EXERCISE MATERIALS:
━━━

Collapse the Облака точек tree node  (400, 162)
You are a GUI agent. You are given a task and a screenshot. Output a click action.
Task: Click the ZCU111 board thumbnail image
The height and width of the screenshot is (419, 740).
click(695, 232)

━━━

TASK DESCRIPTION: The listing above has to be repeated exactly, down to the last line.

THE COMPLETED TASK:
Collapse the Облака точек tree node  (400, 162)
You are a GUI agent. You are given a task and a screenshot. Output a click action.
Task: Click the ZCU111 board thumbnail image
The height and width of the screenshot is (419, 740).
click(695, 232)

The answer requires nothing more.